In Situ Construction of Ag/TiO(2)/g-C(3)N(4) Heterojunction Nanocomposite Based on Hierarchical Co-Assembly with Sustainable Hydrogen Evolution

The construction of heterojunctions provides a promising strategy to improve photocatalytic hydrogen evolution. However, how to fabricate a nanoscale TiO(2)/g-C(3)N(4) heterostructure and hinder the aggregation of bulk g-C(3)N(4) using simple methods remains a challenge. In this work, we use a simple in situ construction method to design a heterojunction model based on molecular self-assembly, which uses a small molecule matrix for self-integration, including coordination donors (AgNO(3)), inorganic titanium source (Ti(SO(4))(2)) and g-C(3)N(4) precursor (melamine). The self-assembled porous g-C(3)N(4) nanotube can hamper carrier aggregation and it provides numerous catalytic active sites, mainly via the coordination of Ag(+) ions.
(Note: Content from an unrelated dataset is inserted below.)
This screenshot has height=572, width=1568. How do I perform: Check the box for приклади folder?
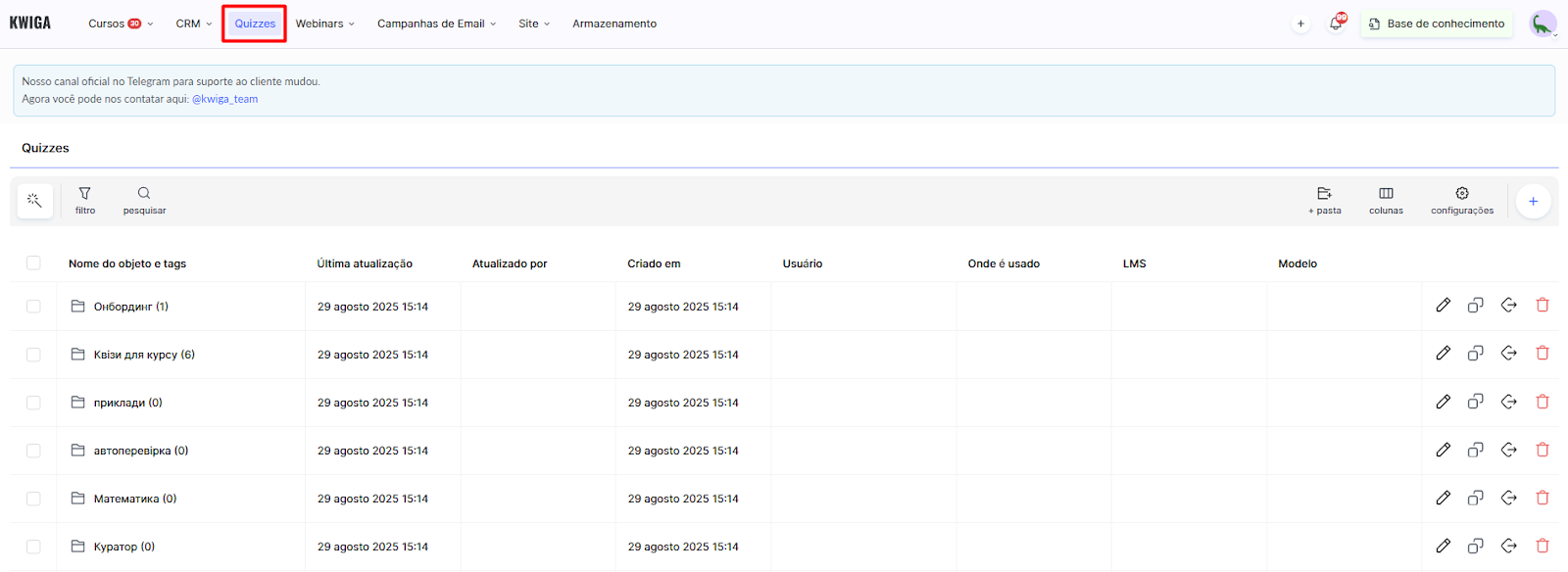click(x=33, y=403)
Meanwhile, the TiO(2) NPs are easily mineralized on the nanotube template in dispersive distribution to form a heterostructure via an N–Ti bond of protonation, which contributes to shortening the interfacial carrier transport, resulting in enhanced electron-hole pairs separation. Originating from all of the above synergistic effects, the obtained Ag/TiO(2)/g-C(3)N(4) heterogenous photocatalysts exhibit an enhanced H(2) evolution rate with excellent sustainability 20.6-fold-over pure g-C(3)N(4). Our report provides a feasible and simple strategy to fabricate a nanoscale heterojunction incorporating g-C(3)N(4), and has great potential in environmental protection and water splitting.